You can create a variety of graphs using Excel or other spreadsheet programs. What follows is for the 2007 version of Excel. Other versions may have different menus and options. Here's how to take your tabular data from lab and create a graph:
1. Open a new worksheet. Enter values for the horizontal (independent) axis on the first row of the worksheet. Enter values for the vertical (dependent) axis on the second row. For multiple trials, enter the values on subsequent rows. For example, if you are setting a series of voltages in a circuit and then measuring the resulting currents, the voltages would be in row one and the currents in row two. If you changed the circuit components, repeated the process and wish to compare the two trials, then the new set of currents would be in row three and so on.

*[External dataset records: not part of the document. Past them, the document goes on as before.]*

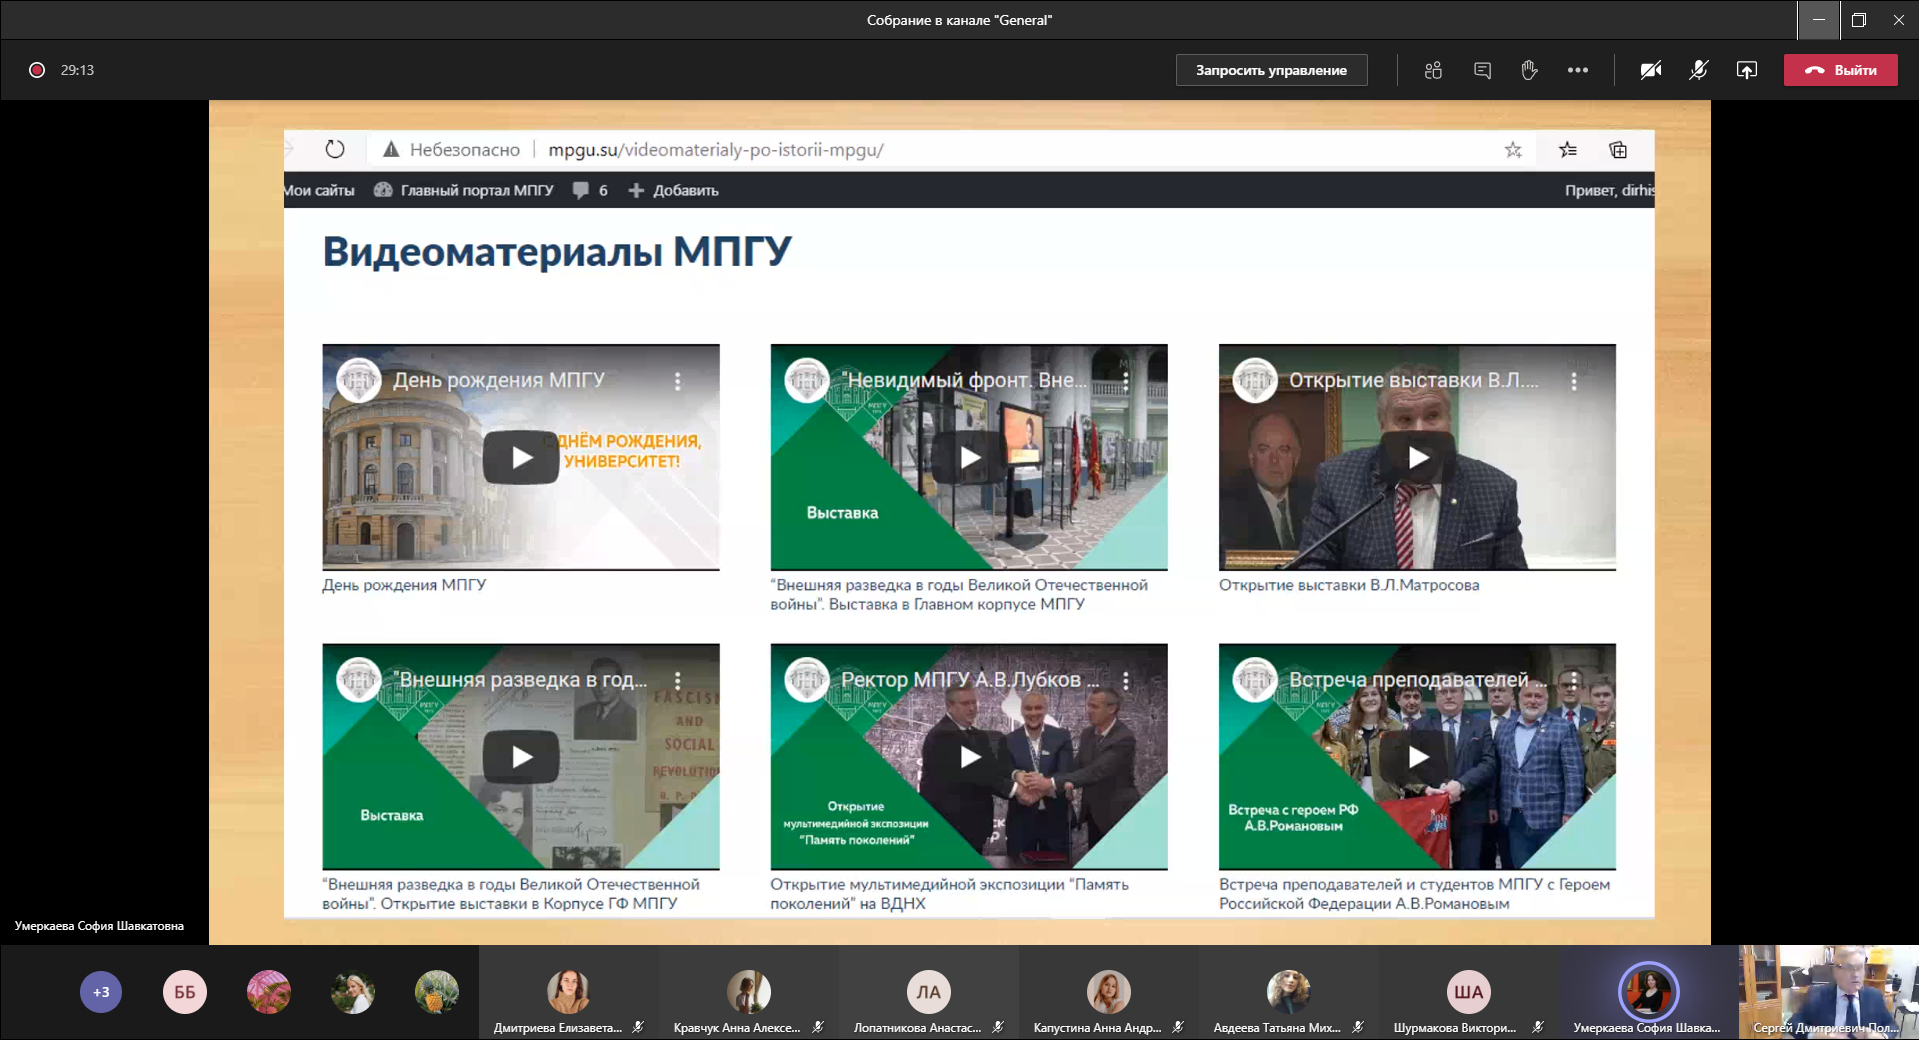Screen dimensions: 1919x1040
Task: Click the browser reload icon
Action: click(335, 150)
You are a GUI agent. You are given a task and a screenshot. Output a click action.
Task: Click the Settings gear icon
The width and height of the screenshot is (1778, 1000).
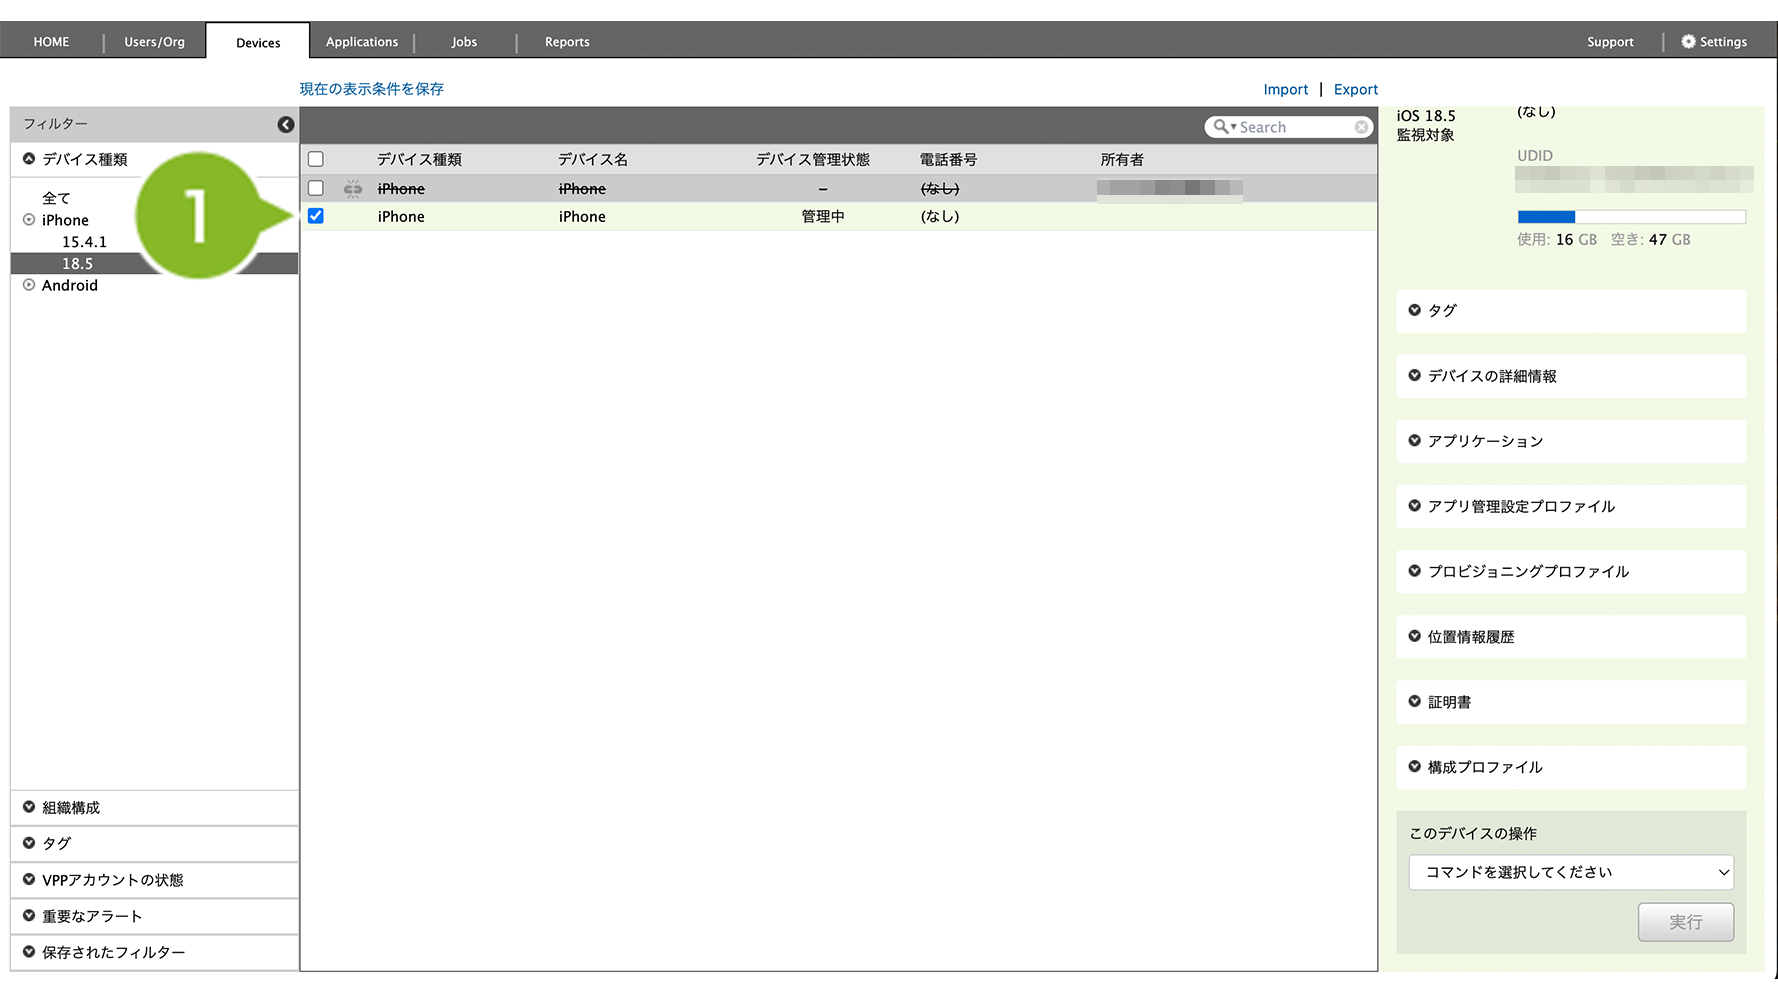(x=1688, y=42)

2. Select/highlight all of the data (click the first cell, in the upper left corner, and drag the mouse over all of the cells used).
3. Select the Insert menu and choose Chart. Ordinarily you will use a Scatter chart, although there are other options.
4. You can customize the appearance of the chart through the Layout menu. This will allow you to add or alter gridlines, axes, etc. You can also use the Design menu for different variations such as using data smoothing, adding a trend line, etc. It is possible to change the axes to logarithmic or alter their range; and fonts, colors and a variety of secondary characteristics may be altered. In general, you can edit items by simply double-clicking on the item or by using a right-mouse click to bring up a property menu.
5. Once your chart is completed, you may wish to save the worksheet
for future reference. To insert the chart into a lab report, select
the chart by clicking on it, copy it to the clipboard (Ctrl+C),
select the insertion point in the lab report, and paste (Ctrl+V).